最終減速比を見ると、前輪駆動時代の10.510から8.770と、大幅にハイギアード化されていることにも気づいた。新開発の低回転大トルク型モーターをゆったり回すとともに、大トルクを与えてもホイールスピンなどのロスが少ない後輪駆動にすることで効率を高めたのかもしれない。
実感 「変わったのはすぐわかる」
グレードはXC40/C40ともにプラスとアルティメットで従来と同じだが、これまでAWDだった後者もRWDに統一された。前輪駆動車のAWD化は高性能車におけるトラクション能力確保という側面もあったので、今後XC40/C40リチャージにはAWDの想定はされないかもしれない。

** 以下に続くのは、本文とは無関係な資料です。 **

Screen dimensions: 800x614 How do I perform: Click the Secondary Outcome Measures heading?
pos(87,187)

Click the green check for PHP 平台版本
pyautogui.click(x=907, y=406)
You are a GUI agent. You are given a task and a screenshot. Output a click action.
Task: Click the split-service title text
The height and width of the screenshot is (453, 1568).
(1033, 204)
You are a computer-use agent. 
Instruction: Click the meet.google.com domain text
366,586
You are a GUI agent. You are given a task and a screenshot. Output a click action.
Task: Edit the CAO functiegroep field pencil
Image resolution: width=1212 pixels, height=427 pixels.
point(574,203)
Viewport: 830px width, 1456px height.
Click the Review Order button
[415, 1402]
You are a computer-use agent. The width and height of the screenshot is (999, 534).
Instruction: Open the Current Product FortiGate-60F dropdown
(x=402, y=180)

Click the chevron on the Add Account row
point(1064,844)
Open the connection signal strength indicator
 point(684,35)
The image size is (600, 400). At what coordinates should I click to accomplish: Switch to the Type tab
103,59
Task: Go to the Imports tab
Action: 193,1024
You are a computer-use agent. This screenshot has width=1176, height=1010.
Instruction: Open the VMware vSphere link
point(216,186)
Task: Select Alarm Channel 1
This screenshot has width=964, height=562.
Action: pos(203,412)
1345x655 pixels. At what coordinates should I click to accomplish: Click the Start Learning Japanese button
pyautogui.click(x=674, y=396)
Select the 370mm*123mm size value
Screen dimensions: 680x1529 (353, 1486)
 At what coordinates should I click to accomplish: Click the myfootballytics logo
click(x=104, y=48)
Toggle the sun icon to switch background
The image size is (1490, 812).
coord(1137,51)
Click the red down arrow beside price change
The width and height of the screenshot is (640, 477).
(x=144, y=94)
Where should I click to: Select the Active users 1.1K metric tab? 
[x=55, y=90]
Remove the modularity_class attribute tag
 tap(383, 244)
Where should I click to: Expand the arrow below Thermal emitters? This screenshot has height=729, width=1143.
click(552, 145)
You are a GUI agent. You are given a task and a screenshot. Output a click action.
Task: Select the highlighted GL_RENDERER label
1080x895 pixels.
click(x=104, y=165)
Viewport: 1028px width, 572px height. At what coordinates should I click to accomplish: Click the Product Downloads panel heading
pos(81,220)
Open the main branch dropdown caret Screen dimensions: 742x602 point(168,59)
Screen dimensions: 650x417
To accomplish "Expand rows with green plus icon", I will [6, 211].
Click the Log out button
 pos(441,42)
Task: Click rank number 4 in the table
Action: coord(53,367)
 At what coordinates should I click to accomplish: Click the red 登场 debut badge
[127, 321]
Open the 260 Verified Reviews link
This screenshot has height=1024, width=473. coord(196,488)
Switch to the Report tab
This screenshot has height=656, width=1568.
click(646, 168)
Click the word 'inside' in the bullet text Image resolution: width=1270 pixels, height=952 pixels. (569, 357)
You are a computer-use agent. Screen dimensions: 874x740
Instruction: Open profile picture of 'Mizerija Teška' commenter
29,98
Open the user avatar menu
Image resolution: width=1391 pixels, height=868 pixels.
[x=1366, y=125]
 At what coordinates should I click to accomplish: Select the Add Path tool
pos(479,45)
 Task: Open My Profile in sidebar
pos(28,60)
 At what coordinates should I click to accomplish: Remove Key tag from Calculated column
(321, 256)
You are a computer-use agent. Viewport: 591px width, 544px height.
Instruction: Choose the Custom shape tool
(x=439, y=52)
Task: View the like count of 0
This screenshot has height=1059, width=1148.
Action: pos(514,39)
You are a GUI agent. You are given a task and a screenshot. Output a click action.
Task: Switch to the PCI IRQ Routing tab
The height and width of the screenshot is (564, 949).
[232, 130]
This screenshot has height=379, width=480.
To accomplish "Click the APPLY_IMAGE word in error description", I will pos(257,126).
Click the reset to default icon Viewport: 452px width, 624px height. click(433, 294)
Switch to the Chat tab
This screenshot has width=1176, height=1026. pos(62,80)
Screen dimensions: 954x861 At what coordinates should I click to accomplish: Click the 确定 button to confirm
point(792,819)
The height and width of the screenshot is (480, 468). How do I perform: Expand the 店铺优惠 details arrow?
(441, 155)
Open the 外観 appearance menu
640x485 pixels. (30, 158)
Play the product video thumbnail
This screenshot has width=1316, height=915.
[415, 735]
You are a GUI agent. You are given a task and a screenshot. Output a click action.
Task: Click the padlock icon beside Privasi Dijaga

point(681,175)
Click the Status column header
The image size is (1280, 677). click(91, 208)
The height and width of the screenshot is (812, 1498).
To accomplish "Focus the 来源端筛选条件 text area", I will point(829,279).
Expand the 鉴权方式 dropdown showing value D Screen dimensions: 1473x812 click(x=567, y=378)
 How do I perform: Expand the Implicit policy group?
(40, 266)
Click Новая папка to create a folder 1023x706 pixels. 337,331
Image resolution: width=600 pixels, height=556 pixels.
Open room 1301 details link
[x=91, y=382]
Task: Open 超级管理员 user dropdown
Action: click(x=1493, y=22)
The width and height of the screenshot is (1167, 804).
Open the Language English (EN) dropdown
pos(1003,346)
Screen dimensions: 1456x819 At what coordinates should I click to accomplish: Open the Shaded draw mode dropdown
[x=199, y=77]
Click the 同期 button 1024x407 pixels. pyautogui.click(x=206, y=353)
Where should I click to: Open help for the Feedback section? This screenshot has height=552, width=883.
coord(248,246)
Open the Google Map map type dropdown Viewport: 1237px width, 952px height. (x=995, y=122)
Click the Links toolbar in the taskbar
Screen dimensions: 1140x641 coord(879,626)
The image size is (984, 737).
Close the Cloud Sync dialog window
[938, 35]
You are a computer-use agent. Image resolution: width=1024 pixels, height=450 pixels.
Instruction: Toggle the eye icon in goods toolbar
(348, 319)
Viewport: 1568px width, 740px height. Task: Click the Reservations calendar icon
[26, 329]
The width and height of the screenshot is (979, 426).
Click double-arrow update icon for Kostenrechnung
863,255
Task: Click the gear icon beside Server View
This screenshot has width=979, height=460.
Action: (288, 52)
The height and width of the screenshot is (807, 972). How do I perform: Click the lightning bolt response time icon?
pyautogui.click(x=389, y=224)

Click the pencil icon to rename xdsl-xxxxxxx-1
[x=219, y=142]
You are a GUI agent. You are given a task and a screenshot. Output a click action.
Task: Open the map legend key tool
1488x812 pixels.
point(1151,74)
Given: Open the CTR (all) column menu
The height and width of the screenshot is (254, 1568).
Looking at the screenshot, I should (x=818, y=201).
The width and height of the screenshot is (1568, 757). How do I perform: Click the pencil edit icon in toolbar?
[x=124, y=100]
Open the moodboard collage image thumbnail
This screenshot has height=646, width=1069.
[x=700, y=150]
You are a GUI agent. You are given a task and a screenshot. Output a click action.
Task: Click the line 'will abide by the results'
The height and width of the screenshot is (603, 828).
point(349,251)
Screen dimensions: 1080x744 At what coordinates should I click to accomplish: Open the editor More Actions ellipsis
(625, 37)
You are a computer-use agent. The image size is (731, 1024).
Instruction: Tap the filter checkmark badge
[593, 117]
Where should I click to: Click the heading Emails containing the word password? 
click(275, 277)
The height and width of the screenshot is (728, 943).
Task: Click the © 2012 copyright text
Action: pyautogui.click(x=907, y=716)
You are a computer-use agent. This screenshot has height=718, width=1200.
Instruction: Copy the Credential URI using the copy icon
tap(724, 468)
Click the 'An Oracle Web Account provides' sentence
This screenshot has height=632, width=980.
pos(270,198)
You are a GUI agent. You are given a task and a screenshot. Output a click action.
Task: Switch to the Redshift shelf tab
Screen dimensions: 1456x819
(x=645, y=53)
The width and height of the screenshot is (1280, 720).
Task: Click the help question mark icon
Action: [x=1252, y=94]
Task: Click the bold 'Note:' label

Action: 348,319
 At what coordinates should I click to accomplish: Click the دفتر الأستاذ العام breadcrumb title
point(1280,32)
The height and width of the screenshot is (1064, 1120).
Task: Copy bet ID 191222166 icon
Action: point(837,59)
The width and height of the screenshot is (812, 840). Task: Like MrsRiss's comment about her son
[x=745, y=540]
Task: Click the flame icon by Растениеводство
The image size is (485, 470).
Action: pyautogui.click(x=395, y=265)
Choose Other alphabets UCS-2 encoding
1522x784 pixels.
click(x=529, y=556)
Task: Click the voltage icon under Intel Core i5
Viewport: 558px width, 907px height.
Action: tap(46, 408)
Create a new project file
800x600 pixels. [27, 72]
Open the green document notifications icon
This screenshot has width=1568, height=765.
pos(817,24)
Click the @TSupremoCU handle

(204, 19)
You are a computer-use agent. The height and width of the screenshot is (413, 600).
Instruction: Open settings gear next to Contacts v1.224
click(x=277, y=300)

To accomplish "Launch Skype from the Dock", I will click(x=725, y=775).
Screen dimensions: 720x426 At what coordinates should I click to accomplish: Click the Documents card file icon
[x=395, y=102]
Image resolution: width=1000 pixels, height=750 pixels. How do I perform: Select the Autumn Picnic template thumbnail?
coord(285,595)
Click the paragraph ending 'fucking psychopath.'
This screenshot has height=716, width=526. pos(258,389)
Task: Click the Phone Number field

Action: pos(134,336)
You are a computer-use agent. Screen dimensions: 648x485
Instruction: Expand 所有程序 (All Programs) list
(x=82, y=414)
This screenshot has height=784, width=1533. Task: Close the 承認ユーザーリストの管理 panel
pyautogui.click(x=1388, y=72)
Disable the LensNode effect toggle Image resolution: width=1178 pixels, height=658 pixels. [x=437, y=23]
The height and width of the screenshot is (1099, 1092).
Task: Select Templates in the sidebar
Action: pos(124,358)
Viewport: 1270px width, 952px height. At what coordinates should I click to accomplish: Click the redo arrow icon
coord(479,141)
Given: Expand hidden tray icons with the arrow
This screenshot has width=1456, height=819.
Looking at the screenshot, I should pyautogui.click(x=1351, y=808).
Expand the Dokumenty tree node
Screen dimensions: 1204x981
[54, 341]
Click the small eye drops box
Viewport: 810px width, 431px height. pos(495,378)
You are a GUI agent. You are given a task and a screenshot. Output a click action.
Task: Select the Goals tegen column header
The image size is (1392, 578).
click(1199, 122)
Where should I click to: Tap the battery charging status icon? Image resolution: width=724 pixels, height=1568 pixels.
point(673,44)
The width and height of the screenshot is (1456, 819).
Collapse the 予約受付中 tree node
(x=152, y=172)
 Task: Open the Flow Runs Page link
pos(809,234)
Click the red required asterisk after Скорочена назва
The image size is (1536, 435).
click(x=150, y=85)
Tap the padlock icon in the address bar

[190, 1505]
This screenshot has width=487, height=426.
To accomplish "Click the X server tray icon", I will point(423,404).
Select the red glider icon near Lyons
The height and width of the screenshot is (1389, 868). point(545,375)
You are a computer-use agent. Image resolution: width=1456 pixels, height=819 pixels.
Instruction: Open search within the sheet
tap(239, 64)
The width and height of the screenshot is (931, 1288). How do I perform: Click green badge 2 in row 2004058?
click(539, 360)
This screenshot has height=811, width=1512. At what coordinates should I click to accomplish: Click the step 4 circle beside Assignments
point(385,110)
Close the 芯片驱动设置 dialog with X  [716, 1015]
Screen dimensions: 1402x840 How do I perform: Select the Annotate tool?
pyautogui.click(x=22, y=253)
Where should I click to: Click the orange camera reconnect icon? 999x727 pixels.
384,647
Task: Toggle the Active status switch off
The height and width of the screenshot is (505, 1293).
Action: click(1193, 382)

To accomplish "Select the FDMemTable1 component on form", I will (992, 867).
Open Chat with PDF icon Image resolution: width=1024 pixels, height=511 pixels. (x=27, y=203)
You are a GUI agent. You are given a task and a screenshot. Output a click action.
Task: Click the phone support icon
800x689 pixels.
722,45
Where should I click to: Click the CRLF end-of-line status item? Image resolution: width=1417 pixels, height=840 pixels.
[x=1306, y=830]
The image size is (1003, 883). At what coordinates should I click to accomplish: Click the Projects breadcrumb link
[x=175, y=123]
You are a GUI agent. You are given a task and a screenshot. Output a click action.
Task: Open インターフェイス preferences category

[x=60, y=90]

装備は、今回乗ったXC40リチャージ・プラスではホイールのデザインが変わり、エアピュリファイヤーが標準装備化されたぐらいで、これまでとほとんど変わらない。タイヤはフロントが235/50、リアが255/45の19インチだが、調べてみたら前輪駆動時代からこのサイズだった。
フロントフード内のリッド付きの収納スペースも、容量を含めて前輪駆動時代と同じ。内部に補強を入れたためだそうで、前輪の切れ角も変わらない。このあたりはEX30を含めた次世代に期待といったところだろうか。
ただし走り始めれば、駆動輪が変わったことはすぐにわかる。ステアリングがすっと軽く切れるようになり、ノーズの動きも軽快だ。
高速道路ではパワーアシストがやや渋めになって、安定感を出そうとしていることが伝わってきた。
乗り心地は以前乗ったXC40同様、ボルボらしい穏やかなテイストで、この点は以前と大きく変わらないが、路面からのショックを受けたときの感触は、前輪駆動とは少し違うものだった。